Sophos

2 October 2007 10:45 GMT

A touch of class

Another day, another batch of compromised web sites. One of the attacks over the weekend with a touch of irony. The web site of a firm selling various ‘Classy Themes‘ for both personal and company websites seem to have had their own site compromised. Hackers have managed to inject a malicious iframe into an ASP script that is used to load the previews of the templates they have for sale. A view of the attack is shown in the image below (click to enlarge, and ensure you click again to maximize the image in your browser window).

[Click to enlarge]

Each node in the picture represents a web page (the domain names of the sites have all been obfuscated). Arrows between the nodes indicate some relationship:

The picture is typical for what we see in many of todays web attacks, lots of compromised pages linking to some ‘central’ attack site, which exploits browser vulnerabilities to infect the victim.

◆ Given material:

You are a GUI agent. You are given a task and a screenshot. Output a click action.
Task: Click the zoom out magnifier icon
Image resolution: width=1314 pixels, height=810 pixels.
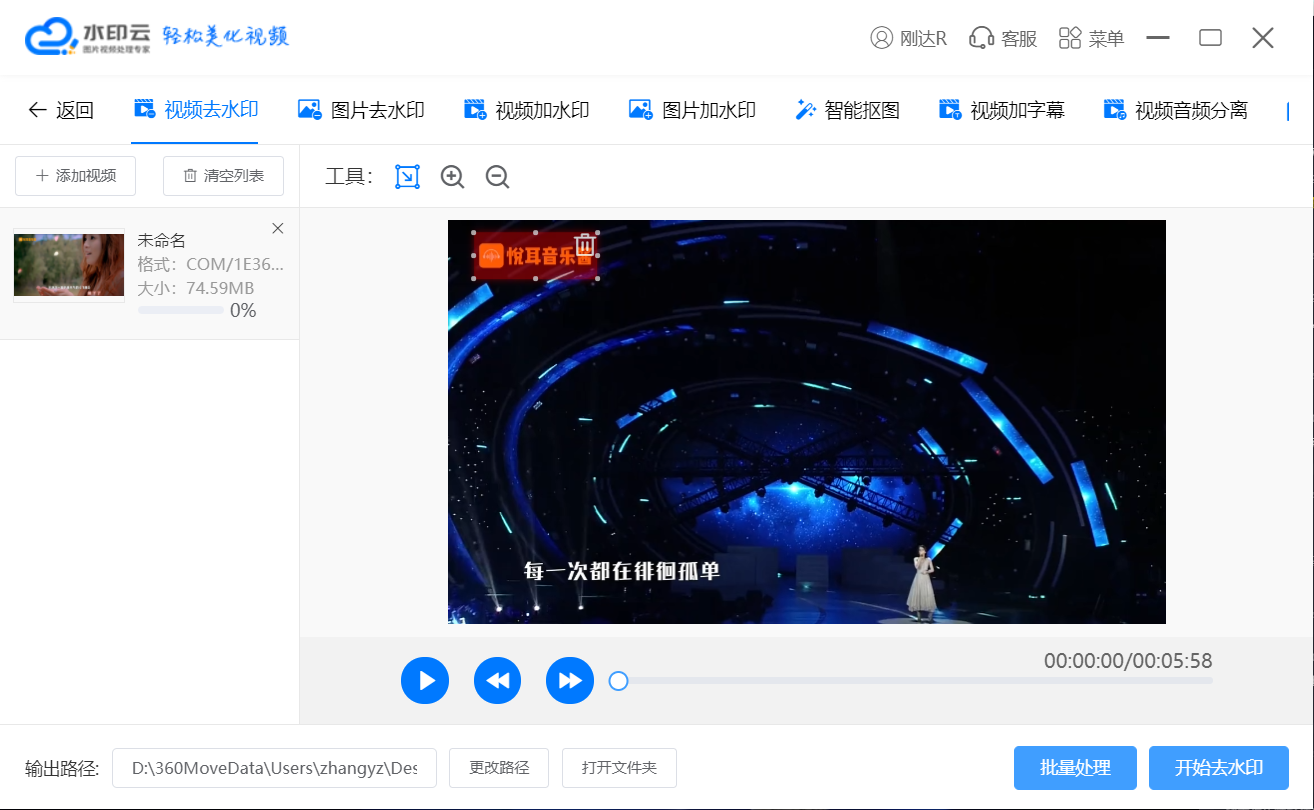click(x=497, y=177)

◆ Assignment A: Using the final sentence of the Sophos post, list the parts of a typical web attack as it describes them.
◆ Assignment B: In the Sophos post, what did the hackers inject into the ASP script?
◆ Assignment C: Please reproduce the Sophos post from "A touch of class" to "your browser window).".

◆ Written answer A:
- Lots of compromised pages
- Links from those pages to a "central" attack site
- That site exploiting browser vulnerabilities to infect the victim

◆ Written answer B: A malicious iframe.

◆ Written answer C:
A touch of class

Another day, another batch of compromised web sites. One of the attacks over the weekend with a touch of irony. The web site of a firm selling various ‘Classy Themes‘ for both personal and company websites seem to have had their own site compromised. Hackers have managed to inject a malicious iframe into an ASP script that is used to load the previews of the templates they have for sale. A view of the attack is shown in the image below (click to enlarge, and ensure you click again to maximize the image in your browser window).